Event Title

Controlling the Bull in the China Shop: Addressing privilege, power and identity in Externship teaching and programming

Location

Hirsch Hall, Room B

Start Date

9-3-2018 2:45 PM

End Date

9-3-2018 4:00 PM

Description

Externship placements and classrooms are one of the few spaces within a law school where students experience what lawyering looks and feels like in practice. However, frequently unacknowledged is that student experiences, both in school and in the workplace, may vary widely depending on their backgrounds and identities, and that this can result in both harm and alienation for our students. Despite modest progress towards greater diversity in law schools and the legal profession, law schools and legal workplaces are still largely normed around the historic privileging of whiteness, maleness, straightness, and wealth (among other categories). As Externship teachers, we bring our experiences from practice into the classroom, and have a unique opportunity to instill a critical and reflective lens -- encouraging students to be self-aware, conscientious, and measured when they find themselves in positions of power, and conversely to be self-assured, reflective, and untempered when they are feeling insecure.

This panel aims to address ways externship faculty, staff, and administrators, can integrate a more critical and inclusive lens into our externship programs. First, we seek to share strategies for cultivating inclusive classrooms that better support and address the experiences of students from historically marginalized backgrounds. Second, we will highlight how these practices can help to instill a more critical and conscientious lens into ALL of our students, which, ideally, they will carry forward into practice.

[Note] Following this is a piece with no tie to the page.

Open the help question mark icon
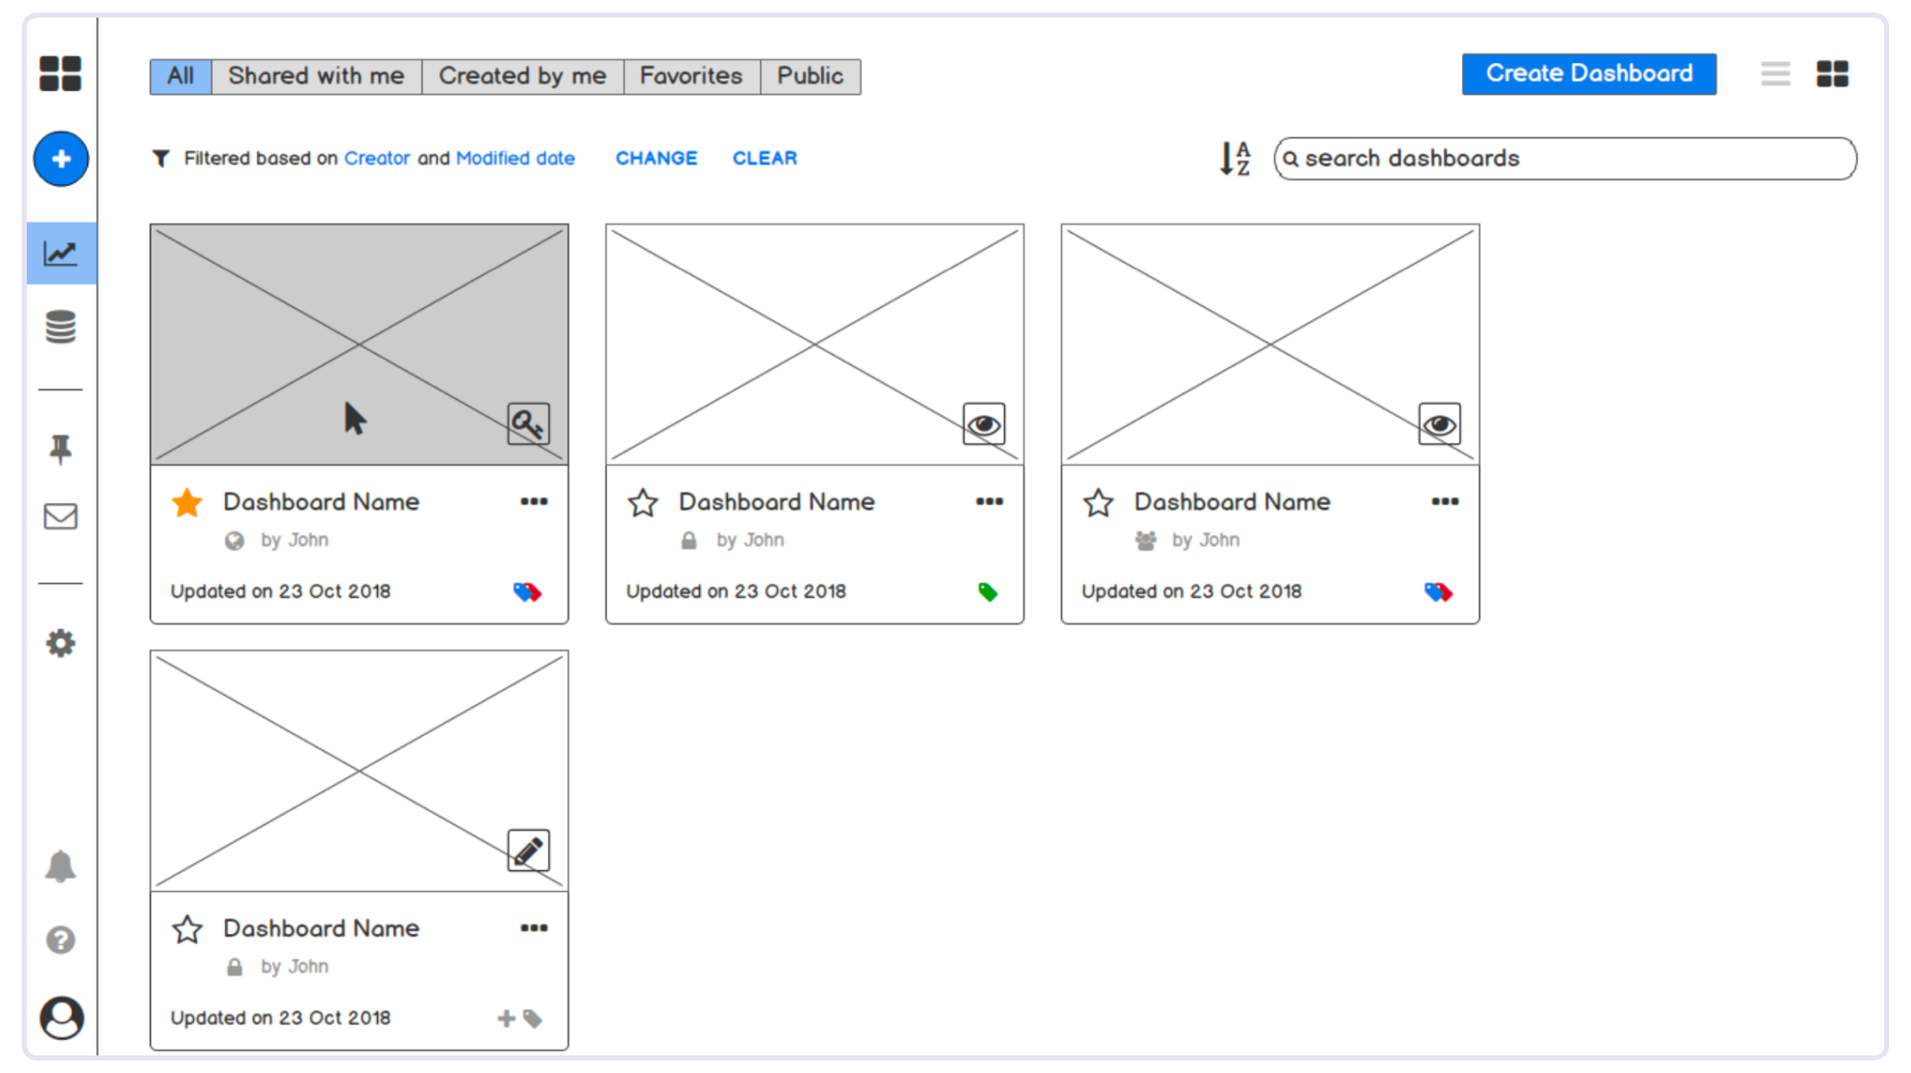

Our panelists are all former social justice practitioners and teach in a range of law school settings. We will each share examples of how, given our own identities (professional, personal) and the composition of our classrooms, we strive to unpack and confront systems of power and privilege, address the ways these systems impact the experiences of our students, and equip students with strategies for resilience and resistance both in the classroom and the field.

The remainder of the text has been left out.